Pixel coordinate grounding data:

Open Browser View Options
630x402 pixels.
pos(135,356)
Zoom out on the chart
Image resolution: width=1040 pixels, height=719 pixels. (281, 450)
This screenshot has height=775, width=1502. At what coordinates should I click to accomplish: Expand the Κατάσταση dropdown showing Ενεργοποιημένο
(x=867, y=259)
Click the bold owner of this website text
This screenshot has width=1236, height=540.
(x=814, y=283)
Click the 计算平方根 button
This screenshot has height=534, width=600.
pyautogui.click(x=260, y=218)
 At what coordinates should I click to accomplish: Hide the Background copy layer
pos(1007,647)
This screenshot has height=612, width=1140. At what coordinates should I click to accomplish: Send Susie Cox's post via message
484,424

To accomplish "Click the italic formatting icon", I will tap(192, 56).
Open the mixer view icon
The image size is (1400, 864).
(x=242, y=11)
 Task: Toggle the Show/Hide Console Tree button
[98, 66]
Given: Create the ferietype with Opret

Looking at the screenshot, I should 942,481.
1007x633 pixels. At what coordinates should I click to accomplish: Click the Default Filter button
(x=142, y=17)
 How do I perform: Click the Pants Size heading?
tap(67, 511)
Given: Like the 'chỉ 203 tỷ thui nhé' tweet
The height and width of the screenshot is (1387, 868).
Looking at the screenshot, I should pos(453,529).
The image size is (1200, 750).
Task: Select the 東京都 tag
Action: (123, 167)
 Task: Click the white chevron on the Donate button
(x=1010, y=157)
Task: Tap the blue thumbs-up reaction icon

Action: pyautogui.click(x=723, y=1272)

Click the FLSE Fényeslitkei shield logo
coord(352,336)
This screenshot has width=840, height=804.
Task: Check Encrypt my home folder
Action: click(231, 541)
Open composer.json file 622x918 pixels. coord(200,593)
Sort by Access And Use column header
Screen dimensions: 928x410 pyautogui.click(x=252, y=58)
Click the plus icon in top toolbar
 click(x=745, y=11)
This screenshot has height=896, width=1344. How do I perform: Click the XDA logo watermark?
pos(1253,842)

**WHAT THE TASK ASKS**
Your task is to give back every record exactly.

**SOLUTION TO THIS PROBLEM**
Open Browser View Options
630x402 pixels.
pos(135,356)
Zoom out on the chart
Image resolution: width=1040 pixels, height=719 pixels. (281, 450)
This screenshot has height=775, width=1502. At what coordinates should I click to accomplish: Expand the Κατάσταση dropdown showing Ενεργοποιημένο
(x=867, y=259)
Click the bold owner of this website text
This screenshot has width=1236, height=540.
(x=814, y=283)
Click the 计算平方根 button
This screenshot has height=534, width=600.
pyautogui.click(x=260, y=218)
 At what coordinates should I click to accomplish: Hide the Background copy layer
pos(1007,647)
This screenshot has height=612, width=1140. At what coordinates should I click to accomplish: Send Susie Cox's post via message
484,424

To accomplish "Click the italic formatting icon", I will tap(192, 56).
Open the mixer view icon
The image size is (1400, 864).
(x=242, y=11)
 Task: Toggle the Show/Hide Console Tree button
[98, 66]
Given: Create the ferietype with Opret

Looking at the screenshot, I should 942,481.
1007x633 pixels. At what coordinates should I click to accomplish: Click the Default Filter button
(x=142, y=17)
 How do I perform: Click the Pants Size heading?
tap(67, 511)
Given: Like the 'chỉ 203 tỷ thui nhé' tweet
The height and width of the screenshot is (1387, 868).
Looking at the screenshot, I should pos(453,529).
The image size is (1200, 750).
Task: Select the 東京都 tag
Action: (123, 167)
 Task: Click the white chevron on the Donate button
(x=1010, y=157)
Task: Tap the blue thumbs-up reaction icon

Action: pyautogui.click(x=723, y=1272)

Click the FLSE Fényeslitkei shield logo
coord(352,336)
This screenshot has width=840, height=804.
Task: Check Encrypt my home folder
Action: click(231, 541)
Open composer.json file 622x918 pixels. coord(200,593)
Sort by Access And Use column header
Screen dimensions: 928x410 pyautogui.click(x=252, y=58)
Click the plus icon in top toolbar
 click(x=745, y=11)
This screenshot has height=896, width=1344. How do I perform: Click the XDA logo watermark?
pos(1253,842)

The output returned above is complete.